THERE'S nothing like a June wedding, except another June...

salmagundi

June 13, 1994

THERE'S nothing like a June wedding, except another June wedding, or any wedding really. With the exception of roller-coaster ring-exchanges or underwater vows, the average wedding ceremony has been around for centuries.

According to Charles Panati's "Extraordinary Origins of Everyday Things" (Harper & Row, 1987), the custom of announcing an engagement began during the Holy Roman Empire. fTC Charlemagne, Emperor of the Romans, required plans for marriage to be publicly announced at least seven days prior to the ceremony, to give anyone who had a reason for the couple not to marry a chance to come forward.
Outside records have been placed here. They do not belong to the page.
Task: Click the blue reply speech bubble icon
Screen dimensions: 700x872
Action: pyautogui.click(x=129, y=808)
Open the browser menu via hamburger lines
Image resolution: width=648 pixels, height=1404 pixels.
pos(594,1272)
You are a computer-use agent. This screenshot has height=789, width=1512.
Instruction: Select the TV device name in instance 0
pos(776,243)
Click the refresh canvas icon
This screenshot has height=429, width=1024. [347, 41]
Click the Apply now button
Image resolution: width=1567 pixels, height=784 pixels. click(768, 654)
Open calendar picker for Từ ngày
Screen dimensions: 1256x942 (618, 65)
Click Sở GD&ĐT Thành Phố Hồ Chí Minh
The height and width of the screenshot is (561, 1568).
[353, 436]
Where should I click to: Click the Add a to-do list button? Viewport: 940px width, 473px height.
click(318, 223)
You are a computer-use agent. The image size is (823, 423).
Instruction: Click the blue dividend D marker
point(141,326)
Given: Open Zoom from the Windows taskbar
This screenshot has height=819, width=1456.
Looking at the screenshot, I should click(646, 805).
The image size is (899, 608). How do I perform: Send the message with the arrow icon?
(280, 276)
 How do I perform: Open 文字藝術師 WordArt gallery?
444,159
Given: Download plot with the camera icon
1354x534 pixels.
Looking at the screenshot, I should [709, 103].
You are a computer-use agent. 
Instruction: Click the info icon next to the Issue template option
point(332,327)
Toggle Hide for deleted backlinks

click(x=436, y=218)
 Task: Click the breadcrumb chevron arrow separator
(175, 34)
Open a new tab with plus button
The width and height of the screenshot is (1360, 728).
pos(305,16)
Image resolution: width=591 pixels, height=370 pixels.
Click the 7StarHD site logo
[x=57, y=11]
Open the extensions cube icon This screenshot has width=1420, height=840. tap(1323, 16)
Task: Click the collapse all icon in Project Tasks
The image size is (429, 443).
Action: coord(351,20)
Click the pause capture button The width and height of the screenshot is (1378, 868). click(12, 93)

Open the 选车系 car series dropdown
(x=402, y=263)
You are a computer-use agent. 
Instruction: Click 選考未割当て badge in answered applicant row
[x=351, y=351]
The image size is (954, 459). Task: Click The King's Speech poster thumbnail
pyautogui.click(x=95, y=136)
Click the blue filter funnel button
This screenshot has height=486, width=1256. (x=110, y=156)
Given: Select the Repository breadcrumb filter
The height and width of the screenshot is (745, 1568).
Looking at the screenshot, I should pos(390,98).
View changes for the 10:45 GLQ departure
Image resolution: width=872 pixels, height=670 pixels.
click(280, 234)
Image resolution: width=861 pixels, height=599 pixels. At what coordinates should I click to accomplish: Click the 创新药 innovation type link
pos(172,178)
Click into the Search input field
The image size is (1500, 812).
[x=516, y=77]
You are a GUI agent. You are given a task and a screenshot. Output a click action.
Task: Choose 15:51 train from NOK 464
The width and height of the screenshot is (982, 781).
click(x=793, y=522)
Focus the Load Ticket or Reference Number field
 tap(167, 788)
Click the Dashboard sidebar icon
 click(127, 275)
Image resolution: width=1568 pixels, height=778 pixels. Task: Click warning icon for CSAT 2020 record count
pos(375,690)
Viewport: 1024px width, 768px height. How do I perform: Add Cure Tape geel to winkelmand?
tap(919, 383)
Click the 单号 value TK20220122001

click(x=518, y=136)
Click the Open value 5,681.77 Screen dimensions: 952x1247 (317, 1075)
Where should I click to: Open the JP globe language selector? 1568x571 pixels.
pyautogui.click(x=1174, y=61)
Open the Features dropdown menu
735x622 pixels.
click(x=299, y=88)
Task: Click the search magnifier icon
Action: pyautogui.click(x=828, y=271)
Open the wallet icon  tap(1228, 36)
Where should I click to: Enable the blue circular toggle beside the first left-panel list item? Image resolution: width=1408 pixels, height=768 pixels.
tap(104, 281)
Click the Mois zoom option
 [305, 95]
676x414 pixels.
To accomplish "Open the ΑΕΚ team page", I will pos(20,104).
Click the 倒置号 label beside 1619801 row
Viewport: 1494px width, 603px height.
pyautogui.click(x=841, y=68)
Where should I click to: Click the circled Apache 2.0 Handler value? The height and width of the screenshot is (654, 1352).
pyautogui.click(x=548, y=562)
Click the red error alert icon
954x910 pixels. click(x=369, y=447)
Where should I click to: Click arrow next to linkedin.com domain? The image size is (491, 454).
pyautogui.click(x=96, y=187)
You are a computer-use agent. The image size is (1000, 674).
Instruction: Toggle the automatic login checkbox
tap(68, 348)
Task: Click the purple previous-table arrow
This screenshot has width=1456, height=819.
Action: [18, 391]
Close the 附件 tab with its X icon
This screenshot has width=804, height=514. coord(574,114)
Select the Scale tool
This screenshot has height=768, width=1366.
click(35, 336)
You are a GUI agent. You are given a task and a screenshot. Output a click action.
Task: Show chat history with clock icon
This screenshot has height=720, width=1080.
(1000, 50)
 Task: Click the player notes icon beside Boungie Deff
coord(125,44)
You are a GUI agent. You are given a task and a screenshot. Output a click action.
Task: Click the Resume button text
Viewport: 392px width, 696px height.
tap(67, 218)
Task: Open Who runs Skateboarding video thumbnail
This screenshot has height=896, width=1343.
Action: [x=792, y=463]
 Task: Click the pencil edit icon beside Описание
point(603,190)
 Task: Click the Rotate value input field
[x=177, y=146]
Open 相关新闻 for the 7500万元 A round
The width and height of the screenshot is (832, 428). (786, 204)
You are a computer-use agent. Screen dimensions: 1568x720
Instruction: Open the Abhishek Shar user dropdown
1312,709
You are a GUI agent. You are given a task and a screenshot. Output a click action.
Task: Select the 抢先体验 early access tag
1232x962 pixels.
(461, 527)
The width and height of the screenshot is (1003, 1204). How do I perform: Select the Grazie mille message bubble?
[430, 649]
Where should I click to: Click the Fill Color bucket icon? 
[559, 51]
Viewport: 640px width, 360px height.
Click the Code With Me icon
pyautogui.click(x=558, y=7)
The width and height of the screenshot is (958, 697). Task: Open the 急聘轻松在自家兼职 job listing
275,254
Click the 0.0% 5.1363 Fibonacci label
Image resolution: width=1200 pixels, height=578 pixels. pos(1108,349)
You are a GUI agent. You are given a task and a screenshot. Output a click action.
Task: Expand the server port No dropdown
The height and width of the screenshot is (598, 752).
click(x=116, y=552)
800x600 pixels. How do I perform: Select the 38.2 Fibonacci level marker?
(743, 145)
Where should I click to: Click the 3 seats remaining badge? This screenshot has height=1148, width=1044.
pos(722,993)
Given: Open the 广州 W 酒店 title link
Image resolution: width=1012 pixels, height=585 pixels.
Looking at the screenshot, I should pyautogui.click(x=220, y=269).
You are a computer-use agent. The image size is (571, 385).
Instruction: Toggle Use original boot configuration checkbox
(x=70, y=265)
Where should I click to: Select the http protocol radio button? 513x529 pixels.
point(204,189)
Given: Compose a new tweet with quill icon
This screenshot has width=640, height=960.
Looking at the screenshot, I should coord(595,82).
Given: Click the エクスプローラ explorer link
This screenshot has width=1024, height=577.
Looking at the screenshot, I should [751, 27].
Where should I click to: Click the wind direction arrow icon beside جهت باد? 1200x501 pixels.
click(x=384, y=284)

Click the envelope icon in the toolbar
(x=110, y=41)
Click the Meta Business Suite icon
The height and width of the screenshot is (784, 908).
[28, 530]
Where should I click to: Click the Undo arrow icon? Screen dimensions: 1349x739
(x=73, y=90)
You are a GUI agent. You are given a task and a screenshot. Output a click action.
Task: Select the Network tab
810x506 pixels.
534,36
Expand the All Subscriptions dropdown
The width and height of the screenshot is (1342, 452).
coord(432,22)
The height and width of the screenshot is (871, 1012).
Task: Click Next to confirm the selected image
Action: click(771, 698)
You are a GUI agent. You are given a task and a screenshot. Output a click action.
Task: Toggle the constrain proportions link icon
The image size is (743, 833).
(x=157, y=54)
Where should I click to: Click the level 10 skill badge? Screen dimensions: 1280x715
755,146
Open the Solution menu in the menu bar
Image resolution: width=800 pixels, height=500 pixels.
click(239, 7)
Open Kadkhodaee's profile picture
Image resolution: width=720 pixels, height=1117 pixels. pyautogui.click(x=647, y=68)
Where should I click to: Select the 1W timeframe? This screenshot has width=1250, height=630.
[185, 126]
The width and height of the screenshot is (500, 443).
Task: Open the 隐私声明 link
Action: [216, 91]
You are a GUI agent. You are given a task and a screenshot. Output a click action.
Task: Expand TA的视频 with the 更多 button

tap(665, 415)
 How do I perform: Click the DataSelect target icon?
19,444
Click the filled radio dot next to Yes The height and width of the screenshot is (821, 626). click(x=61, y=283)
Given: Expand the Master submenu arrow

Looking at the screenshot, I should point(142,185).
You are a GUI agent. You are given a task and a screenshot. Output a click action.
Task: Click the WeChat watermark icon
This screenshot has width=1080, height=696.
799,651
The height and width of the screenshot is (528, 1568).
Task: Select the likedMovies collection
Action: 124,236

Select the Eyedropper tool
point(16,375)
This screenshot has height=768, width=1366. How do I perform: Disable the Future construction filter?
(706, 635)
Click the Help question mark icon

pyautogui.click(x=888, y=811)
The main purpose was to prevent unknowing brothers and sisters, half-siblings and first cousins from conceiving. It also provided a last chance for the unfaithful to fess up.

Traditionally, the best man was the groom's strong-arm in abducting a bride, but the groom himself had the honor of carrying her to their new home (or over the threshold). The best man was often the only one who knew where the groom was taking his bride for a "honeymoon" or into hiding, as the case may be.

The symbolism of the wedding ring can be traced to ancient Egypt 2800 B.C. A circle, having no beginning or end, signified eternity, the intended duration of their devotion. Some, however, speculate that it is symbolic of the clamp around the ankle of a kept woman.

It didn't matter if the wedding cake was dry or lacking in flavor because it was thrown, not eaten. Originally, guests would throw wheat grains at the bride to ensure fertility. Around 100 B.C. Roman bakers tried to alter the practice by baking the wheat into small cakes, but the guests, accustomed to throwing something, then threw the cakes. Also thrown throughout history: biscuits, old shoes, rice and (for easy clean up) bird seed.

So if it seems as if all weddings are the same, that's because they have been for ages.